Voltamos ao registo da comédia negra, onde Ethan e Joel sempre foram reis, num thriller criminal que se passa no pós-COVID mas que, em certos aspectos, parece perdido no tempo. Isto porque “Honey Don’t” homenageia o cinema dos anos 70 e o neo-noir de forma bastante evidente e com notável sucesso. Da corrupção proliferante à presença de femme fatales, o que não falta são evocações do estilo noir, mas outros géneros podem também aqui ser encontrados, como por exemplo o filme de série b.
Honey Don’t: um desequilibrado neo-noir “de série b”
Aliás, Ethan Coen e Tricia Cooke chamaram carinhosamente a este filme parte da sua “trilogia de filmes lésbicos de série b”. Todavia, a falta de sucesso comercial tanto de “Drive-Away Dolls” como de “Honey Don’t”, nos EUA, poderá acabar por condenar a concretização da terceira parte deste trio de filmes. E apesar dos defeitos claros desta obra, esperamos que tal não aconteça.
Mas falemos primeiro das virtudes: Margaret Qualley é absolutamente excelente no papel da personagem titular, desprendendo-se de interpretações prévias e surgindo com uma criação única para esta trama de Ethan Coen. Além disso, temos um Chris Evans capaz de irritar e entreter em igual medida e, claro está, uma Aubrey Plaza fenomenal e caricatural na pele de MG Falcone.
Desde o primeiro minuto, os créditos iniciais estrondosos de “Honey Don’t” mergulham-nos de forma intensa na pequena povoação californiana onde o nosso mistério se desenrola, e a noção de ritmo (“pacing”) nunca desilude. Dos dramas familiares à vida romântica, Honey é uma personagem bem construída e pela qual é fácil torcer. Além disso, como mulher lésbica poderosa, a sua existência quebra os estereótipos de género associados tipicamente às narrativas criminais e thrillers, muito presos um mundo predominantemente masculino.
Não fosse tal suficiente, a relação construída entre as personagens de Qualley e Aubrey Plaza é excelente.
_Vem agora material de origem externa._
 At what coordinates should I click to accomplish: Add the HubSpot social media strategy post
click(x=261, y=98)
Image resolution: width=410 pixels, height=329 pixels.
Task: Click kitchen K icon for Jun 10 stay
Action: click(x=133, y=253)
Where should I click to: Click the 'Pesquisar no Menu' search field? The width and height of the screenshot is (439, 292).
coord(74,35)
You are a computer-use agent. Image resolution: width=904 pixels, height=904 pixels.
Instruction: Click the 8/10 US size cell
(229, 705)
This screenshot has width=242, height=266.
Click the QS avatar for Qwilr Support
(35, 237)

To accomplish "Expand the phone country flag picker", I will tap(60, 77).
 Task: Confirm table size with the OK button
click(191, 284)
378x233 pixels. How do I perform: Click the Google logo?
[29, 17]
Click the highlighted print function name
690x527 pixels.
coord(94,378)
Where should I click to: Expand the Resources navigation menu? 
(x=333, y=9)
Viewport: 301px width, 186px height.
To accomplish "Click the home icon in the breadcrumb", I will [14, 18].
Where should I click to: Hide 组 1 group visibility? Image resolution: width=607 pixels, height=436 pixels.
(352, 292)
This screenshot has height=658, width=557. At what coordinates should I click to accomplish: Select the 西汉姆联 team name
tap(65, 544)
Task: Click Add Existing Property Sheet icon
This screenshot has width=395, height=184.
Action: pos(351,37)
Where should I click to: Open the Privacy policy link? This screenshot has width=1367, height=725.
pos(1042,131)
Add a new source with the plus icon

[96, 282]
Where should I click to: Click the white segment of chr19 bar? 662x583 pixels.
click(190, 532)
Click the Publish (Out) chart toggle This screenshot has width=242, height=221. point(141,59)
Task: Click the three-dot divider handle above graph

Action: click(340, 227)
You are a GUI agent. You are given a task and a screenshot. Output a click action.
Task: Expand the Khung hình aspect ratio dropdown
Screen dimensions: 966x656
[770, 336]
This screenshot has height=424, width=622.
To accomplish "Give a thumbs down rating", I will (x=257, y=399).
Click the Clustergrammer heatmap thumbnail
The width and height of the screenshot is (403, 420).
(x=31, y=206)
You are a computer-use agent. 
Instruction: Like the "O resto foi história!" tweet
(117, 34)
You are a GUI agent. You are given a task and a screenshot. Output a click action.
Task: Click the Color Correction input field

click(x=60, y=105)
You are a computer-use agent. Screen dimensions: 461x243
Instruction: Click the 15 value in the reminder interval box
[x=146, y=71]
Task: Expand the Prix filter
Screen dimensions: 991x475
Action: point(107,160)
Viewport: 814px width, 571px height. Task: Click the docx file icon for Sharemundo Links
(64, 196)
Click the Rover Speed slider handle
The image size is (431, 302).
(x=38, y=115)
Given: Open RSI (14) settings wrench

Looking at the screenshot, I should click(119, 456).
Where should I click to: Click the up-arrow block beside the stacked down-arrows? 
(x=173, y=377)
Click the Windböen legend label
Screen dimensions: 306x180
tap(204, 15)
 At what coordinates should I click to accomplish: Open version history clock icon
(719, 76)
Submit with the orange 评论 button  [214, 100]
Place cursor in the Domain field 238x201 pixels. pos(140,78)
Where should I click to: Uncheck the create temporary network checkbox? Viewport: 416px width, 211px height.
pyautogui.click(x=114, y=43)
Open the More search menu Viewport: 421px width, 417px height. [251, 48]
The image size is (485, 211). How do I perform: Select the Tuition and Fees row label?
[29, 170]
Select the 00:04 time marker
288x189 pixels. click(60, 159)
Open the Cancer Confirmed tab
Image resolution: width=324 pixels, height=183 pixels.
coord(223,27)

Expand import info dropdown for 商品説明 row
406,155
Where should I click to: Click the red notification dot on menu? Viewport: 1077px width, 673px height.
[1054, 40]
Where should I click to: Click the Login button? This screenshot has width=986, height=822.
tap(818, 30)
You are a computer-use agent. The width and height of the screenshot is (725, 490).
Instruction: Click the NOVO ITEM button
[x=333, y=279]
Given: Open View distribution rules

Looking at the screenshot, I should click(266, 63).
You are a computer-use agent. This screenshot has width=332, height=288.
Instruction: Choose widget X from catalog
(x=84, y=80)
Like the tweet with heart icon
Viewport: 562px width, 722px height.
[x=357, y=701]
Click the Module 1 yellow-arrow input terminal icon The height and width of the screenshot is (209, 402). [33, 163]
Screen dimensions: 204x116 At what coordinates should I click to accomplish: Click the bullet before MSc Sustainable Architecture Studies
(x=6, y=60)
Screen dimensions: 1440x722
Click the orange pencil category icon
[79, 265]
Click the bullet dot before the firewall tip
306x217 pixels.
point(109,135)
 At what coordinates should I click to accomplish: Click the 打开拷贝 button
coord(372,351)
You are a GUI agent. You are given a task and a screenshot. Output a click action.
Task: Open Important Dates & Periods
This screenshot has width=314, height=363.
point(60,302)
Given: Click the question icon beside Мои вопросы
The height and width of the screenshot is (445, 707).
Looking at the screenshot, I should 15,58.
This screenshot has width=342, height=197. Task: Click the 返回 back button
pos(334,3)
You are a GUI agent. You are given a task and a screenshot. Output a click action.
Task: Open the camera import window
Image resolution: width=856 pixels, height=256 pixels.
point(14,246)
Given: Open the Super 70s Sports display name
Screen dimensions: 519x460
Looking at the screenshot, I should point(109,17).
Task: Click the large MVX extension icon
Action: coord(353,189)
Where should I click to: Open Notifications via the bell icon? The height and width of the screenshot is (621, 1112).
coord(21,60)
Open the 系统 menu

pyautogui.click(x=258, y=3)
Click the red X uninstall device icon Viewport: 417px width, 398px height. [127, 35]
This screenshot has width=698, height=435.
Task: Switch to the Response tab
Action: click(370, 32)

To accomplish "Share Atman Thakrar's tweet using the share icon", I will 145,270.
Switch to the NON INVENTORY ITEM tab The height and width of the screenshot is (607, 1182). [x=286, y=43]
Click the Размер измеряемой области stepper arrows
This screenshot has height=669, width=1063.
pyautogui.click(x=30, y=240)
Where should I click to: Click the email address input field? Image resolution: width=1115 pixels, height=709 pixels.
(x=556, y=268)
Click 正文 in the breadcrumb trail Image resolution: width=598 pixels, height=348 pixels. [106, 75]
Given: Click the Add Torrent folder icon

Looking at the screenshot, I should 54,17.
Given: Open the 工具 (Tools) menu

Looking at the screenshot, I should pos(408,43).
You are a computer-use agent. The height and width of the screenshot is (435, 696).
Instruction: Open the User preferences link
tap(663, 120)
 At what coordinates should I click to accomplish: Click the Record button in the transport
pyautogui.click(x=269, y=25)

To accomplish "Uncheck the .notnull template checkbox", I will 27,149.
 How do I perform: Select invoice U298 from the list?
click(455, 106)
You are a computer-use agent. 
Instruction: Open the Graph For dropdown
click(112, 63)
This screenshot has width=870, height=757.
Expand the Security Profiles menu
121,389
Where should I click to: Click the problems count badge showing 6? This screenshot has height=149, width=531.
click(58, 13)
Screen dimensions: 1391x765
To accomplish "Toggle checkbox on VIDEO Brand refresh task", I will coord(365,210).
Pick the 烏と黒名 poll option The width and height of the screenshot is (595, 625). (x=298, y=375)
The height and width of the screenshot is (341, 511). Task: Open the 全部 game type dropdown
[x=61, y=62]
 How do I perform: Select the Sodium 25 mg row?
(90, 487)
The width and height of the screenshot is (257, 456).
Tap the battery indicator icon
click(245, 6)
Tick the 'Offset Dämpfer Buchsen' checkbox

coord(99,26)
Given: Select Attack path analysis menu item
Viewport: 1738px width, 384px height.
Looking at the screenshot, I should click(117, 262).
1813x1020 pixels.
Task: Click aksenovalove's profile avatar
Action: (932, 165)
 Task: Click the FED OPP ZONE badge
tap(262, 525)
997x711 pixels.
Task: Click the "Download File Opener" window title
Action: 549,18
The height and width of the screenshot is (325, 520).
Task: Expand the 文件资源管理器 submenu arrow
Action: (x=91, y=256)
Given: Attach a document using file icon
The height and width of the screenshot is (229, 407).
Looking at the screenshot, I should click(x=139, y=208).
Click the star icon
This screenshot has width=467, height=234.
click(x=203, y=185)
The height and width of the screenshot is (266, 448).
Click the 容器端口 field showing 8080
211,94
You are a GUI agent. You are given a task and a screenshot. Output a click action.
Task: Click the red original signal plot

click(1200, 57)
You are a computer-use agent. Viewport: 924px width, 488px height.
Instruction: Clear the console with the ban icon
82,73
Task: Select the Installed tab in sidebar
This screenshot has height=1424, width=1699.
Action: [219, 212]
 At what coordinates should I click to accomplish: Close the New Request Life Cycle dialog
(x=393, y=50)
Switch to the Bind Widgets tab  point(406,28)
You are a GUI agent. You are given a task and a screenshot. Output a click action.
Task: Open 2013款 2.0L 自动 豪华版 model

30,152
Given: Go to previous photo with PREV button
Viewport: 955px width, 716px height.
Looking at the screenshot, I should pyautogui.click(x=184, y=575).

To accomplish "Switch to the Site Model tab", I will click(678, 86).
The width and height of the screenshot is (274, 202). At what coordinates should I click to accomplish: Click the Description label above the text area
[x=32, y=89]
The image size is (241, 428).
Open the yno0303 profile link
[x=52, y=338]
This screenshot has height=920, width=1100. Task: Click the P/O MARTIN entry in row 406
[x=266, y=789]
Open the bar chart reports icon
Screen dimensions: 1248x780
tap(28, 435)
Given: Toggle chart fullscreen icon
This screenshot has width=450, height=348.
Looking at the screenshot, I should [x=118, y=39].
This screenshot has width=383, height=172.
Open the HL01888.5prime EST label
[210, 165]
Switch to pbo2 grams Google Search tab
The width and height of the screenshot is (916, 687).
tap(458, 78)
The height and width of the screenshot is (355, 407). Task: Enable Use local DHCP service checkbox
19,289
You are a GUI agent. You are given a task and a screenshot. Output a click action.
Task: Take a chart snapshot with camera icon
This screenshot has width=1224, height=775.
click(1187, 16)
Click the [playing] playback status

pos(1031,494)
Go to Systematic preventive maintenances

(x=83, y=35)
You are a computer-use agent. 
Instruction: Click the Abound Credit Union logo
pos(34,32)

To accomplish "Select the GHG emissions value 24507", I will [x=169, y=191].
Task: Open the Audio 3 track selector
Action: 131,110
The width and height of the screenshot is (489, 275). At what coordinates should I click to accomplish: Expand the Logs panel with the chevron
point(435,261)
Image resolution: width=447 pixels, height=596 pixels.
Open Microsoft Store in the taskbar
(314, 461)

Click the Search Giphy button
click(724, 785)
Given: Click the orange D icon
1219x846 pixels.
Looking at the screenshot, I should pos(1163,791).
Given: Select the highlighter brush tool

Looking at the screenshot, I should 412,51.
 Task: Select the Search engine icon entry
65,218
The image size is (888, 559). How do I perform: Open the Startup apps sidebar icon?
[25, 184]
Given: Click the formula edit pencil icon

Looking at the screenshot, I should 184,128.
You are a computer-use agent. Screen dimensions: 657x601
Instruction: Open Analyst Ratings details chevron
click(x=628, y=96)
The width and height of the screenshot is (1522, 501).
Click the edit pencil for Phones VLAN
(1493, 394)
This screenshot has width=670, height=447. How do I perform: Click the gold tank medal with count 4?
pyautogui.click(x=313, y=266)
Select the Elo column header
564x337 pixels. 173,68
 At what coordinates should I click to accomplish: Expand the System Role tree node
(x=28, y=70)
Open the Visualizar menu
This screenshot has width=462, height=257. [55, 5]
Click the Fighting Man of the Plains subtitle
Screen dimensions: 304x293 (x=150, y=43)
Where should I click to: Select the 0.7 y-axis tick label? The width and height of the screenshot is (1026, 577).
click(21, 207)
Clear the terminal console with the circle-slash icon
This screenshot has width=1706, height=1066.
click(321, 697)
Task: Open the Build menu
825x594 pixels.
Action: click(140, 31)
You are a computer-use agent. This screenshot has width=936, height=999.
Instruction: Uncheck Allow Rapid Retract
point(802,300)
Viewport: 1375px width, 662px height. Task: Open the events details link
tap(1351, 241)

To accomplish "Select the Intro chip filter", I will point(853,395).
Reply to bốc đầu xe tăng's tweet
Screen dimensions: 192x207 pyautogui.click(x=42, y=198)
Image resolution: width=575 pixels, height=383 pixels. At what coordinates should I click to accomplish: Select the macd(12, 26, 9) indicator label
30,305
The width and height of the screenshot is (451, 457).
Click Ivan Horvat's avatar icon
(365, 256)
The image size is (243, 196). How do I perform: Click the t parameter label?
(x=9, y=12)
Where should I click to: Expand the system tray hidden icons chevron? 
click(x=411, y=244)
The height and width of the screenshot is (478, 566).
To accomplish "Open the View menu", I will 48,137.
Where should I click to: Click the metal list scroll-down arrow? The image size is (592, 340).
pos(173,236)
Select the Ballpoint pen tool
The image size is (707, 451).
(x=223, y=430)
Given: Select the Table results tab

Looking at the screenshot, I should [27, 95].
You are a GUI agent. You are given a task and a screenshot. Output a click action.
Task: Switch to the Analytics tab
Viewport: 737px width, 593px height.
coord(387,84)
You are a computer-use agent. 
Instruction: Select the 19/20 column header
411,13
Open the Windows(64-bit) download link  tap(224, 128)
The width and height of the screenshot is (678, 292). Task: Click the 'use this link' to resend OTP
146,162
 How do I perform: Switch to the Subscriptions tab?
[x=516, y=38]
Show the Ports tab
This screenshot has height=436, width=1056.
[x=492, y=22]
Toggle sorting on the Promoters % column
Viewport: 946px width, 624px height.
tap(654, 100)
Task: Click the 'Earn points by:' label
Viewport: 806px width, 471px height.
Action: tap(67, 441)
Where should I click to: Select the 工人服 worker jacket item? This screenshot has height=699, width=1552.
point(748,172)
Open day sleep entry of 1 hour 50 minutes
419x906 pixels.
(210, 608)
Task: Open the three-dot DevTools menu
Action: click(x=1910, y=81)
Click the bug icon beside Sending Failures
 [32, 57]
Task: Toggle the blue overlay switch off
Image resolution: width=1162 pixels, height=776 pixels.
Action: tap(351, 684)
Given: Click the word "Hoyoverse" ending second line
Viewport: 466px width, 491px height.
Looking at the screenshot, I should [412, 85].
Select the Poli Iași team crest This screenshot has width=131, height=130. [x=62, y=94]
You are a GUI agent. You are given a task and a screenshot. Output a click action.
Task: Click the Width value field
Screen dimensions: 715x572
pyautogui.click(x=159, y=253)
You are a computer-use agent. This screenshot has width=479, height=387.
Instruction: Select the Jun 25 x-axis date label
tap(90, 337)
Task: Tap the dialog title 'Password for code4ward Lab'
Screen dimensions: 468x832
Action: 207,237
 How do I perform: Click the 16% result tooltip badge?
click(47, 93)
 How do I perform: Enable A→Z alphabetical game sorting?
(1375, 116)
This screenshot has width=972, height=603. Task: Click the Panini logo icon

A química entre a dupla, que não se havia conhecido até às filmagens, é verdadeiramente palpável. O clássico, “quando lá está está”. E eis que em “Honey Don’t” não há qualquer dúvida.
Toda a longa-metragem, curta e divertida, escorrega na perfeição até chegarmos ao ato final. Aí, infelizmente, tudo degenera. A resolução do crime faz-se de forma sumária, na forma de um twist final absurdo, supomos que herança da tal estrutura de série B, mas isso não é suficiente para justificar o que se passa no ecrã. Sem entrar em detalhes, claro está, a resolução do enredo de Tricia Cooke é perfeitamente idiota, para além de nos deixar com mil e umas questões sobre o encadeamento da narrativa e as motivações opacas das personagens.
É uma pena, pois “Honey Don’t” é exatamente o tipo de obra cuja eficácia e qualidade se vêm profundamente corrompidas por causa do seu final. Assim, abandonamos a sala com um gosto amargo na boca e a certeza de que, ainda assim, os papéis de Margaret Qualley e Aubrey Plaza merecem ser recordados e a trilogia terminada. Da próxima vez, esperemos que com um argumento resolvido com mais sentido.
Honey Don't
Conclusão
“Honey Don’t”, produzido e realizado por Ethan Coen, beneficia de uma banda-sonora contagiosa, um humor irrepreensível e duas protagonistas em estado de graça. Margaret Qualley e Aubrey Plaza têm uma química natural impossível de replicar e são as rainhas absolutas de uma narrativa que merecia uma melhor conclusão.